Prabowo Ungkap Alasan Historis di Balik Kedekatannya dengan Petani dan Nelayan
Gorontalo — Presiden Prabowo Subianto akhirnya memberikan penjelasan mengenai kedekatannya yang begitu erat dengan kalangan petani dan nelayan, sebuah hubungan yang selama ini kerap memunculkan tan
Gorontalo — Presiden Prabowo Subianto akhirnya memberikan penjelasan mengenai kedekatannya yang begitu erat dengan kalangan petani dan nelayan, sebuah hubungan yang selama ini kerap memunculkan tanda tanya di tengah masyarakat. Dalam sebuah kesempatan yang penuh kehangatan, Prabowo menegaskan bahwa ikatan tersebut bukanlah sesuatu yang tiba-tiba terbentuk, melainkan berakar dari sejarah panjang perjuangan bangsa.

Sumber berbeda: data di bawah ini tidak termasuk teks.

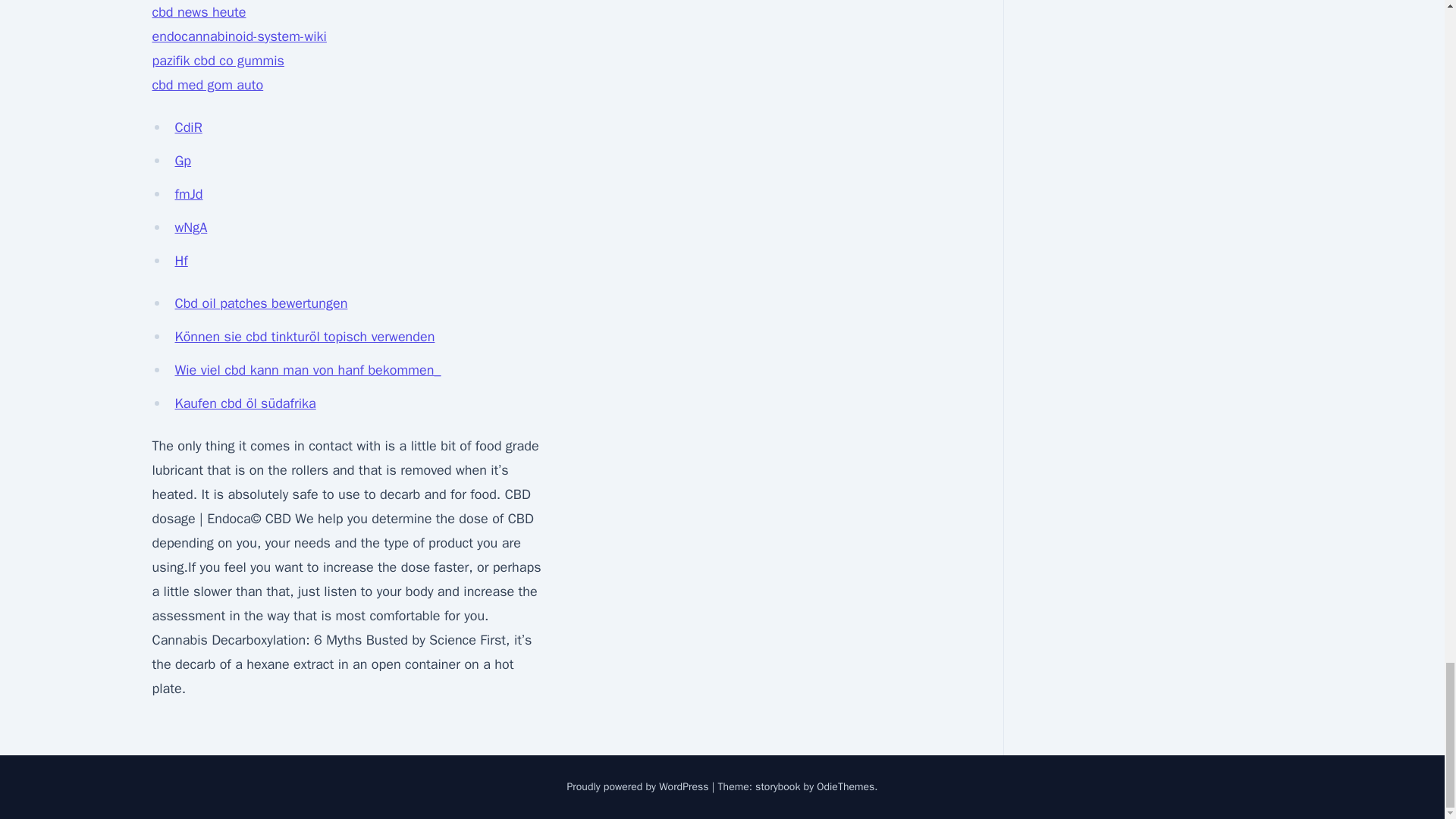
cbd news heute (198, 12)
cbd med gom auto (207, 84)
wNgA (190, 227)
CdiR (188, 126)
endocannabinoid-system-wiki (238, 36)
pazifik cbd co gummis (217, 60)
Gp (182, 160)
fmJd (188, 193)
Cbd oil patches bewertungen (260, 303)
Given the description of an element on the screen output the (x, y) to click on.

Ikatan Batin Seorang Mantan Prajurit
Dalam sambutannya di acara Puncak Pekan Nasional (Penas) Petani dan Nelayan XVII di Gorontalo, Rabu (24/6/2026), Prabowo menyampaikan bahwa momen berkumpul bersama para petani dan nelayan merupakan kehormatan sekaligus kebanggaan tersendiri baginya. Ia mengaku, banyak pihak yang selama ini mempertanyakan alasan di balik konsistensinya untuk terus berada di sisi kelompok tani dan maritim tersebut.
"Selain kehormatan, ini juga kebanggaan saya karena sudah cukup lama saya berjuang bersama para petani dan nelayan, dan orang bertanya ada apa Prabowo Subianto selalu bersama petani dan nelayan," ujar Prabowo.

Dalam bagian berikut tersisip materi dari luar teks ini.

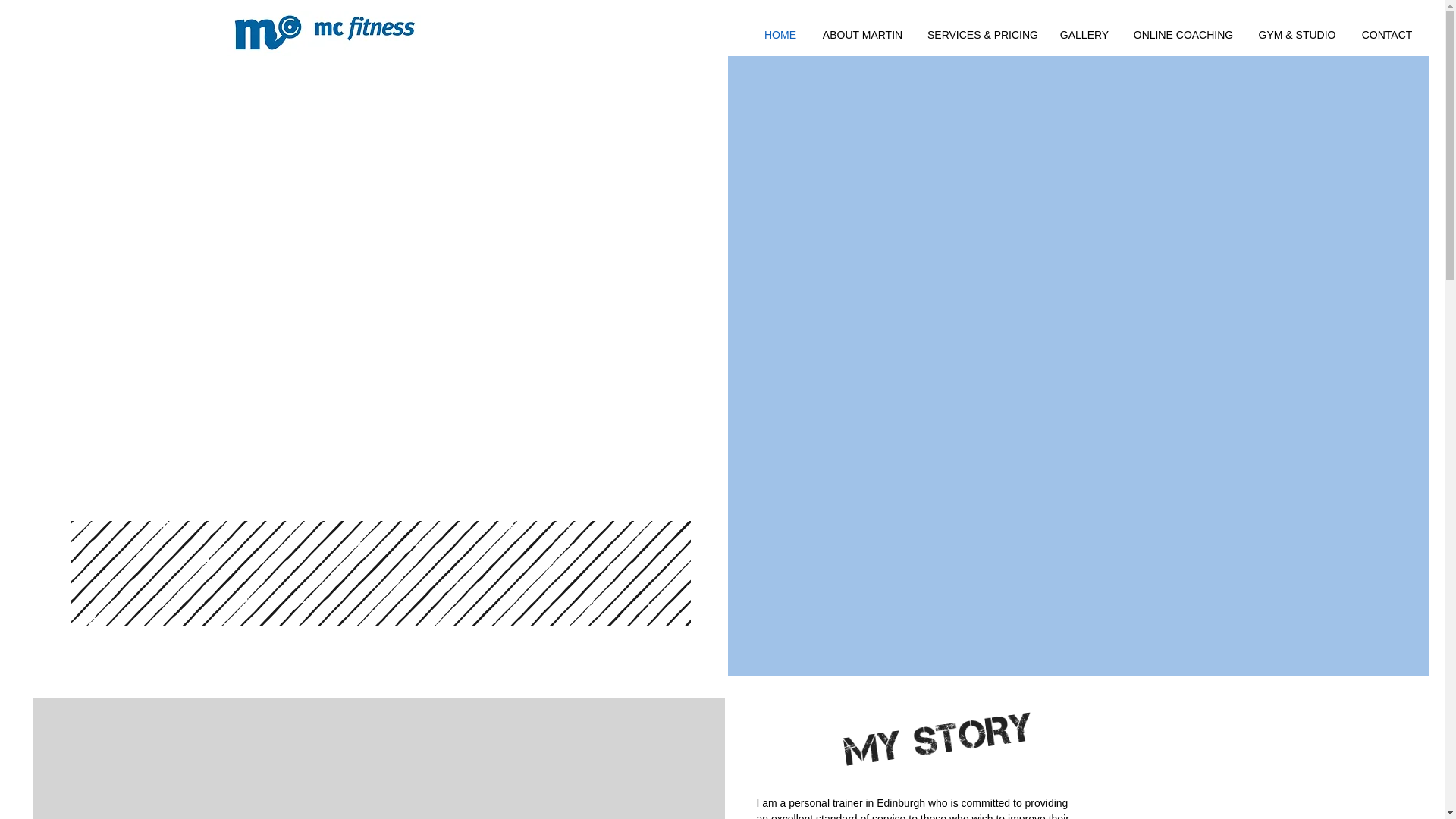
GALLERY (1084, 34)
CONTACT (1386, 34)
ONLINE COACHING (1183, 34)
HOME (780, 34)
ABOUT MARTIN (862, 34)
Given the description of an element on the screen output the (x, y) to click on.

Media kami mencatat, pernyataan tersebut disampaikan dengan penuh semangat di hadapan ribuan peserta Penas yang berasal dari berbagai pelosok tanah air. Prabowo menekankan bahwa latar belakangnya sebagai seorang mantan prajurit memberinya perspektif yang mendalam tentang siapa sebenarnya pilar utama kedaulatan sebuah negara.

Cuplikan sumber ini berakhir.